> **Directions for this task**
Set down each line of the listing below exactly as it is written.

↓

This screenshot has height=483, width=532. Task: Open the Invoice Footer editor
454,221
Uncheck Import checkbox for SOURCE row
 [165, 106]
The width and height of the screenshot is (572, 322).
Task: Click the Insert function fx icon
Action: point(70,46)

↑

> **Reply to the task**
This screenshot has height=483, width=532. Task: Open the Invoice Footer editor
454,221
Uncheck Import checkbox for SOURCE row
 [165, 106]
The width and height of the screenshot is (572, 322).
Task: Click the Insert function fx icon
Action: point(70,46)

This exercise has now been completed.